1. List two assessments tools that measure racial trauma and how these tools can be beneficial when working with closed or resistant clients.
2. Explain how the experience of traumatic racial encounters may go undiagnosed, unaddressed, or unidentified.
3. Describe 2 techniques that clinicians can implement to help address challenges with transference and counter transference.

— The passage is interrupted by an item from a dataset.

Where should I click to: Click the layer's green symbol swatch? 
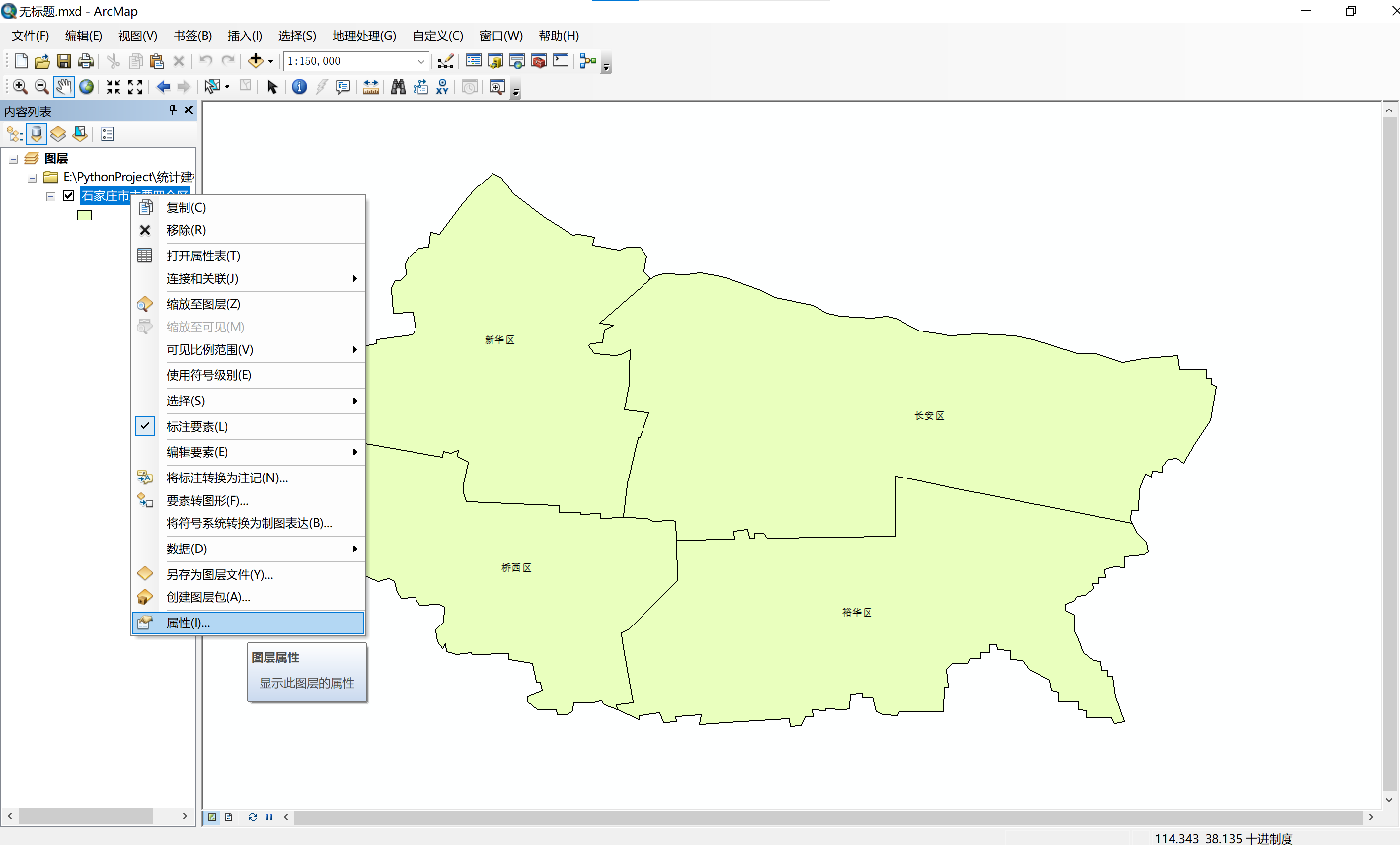coord(85,215)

4. List 2 historical factors that contribute to the experience of racial trauma and or race-based stressors
5. Describe self-limiting beliefs that make it difficult to discuss issues of race and racial trauma within the therapy setting
6. List 3 factors that contribute to unidentified trauma
7. Identify differential diagnosis DSM-V-TR diagnostic criteria of PTSD, stress related disorders and other
Implementing practical applications and clinical approaches (by sections)
1. Understanding the why (Getting comfortable)
2. The history
3. Addressing oppression and client resistance
4. Impacts of race related issues as a therapist (Self-work & Reflection)
5. Engagement between the therapist and client
6. Assessments and tools
7. Case scenarios and practical applications
Cortina Peters aka The Girlfriend Therapist TM, is an EMDR trained Licensed Mental Health Counselor who specialized in Sex
therapy, International Life Coach, Best Selling Author, Motivational Strategist, and Mentor who motivates people to win every area of their life. She completed both her Master’s in Mental Health Counseling and her Bachelor’s in Psychology at Nova Southeastern University. She also holds a certificate in Women’s Entrepreneurship from Cornell University. Cortina is a current Ph.D. student, studying Clinical Sexology.
Cortina started her career in the field of sexual health education and overall wellness over 20 years ago. She has been providing professional counseling services since 2009. She is dually licensed in Florida and Georgia. In 2020, she was nominated as the first black president-elect for the Mental Health Counselors of Central Florida, which covers Lake, Orange, Osceola, and Seminole county.
As The Girlfriend TherapistTM, she helps to dispel the myths of what it means to see a therapist. She has received numerous awards and has been recognized by professional peers, colleagues, and community organizations as a result of the positive work she has done with her patients, clients, and community. Her experience ranges from providing individual counseling sessions to speaking on conference stages in front of large audiences. Be it big or small, she motivates all.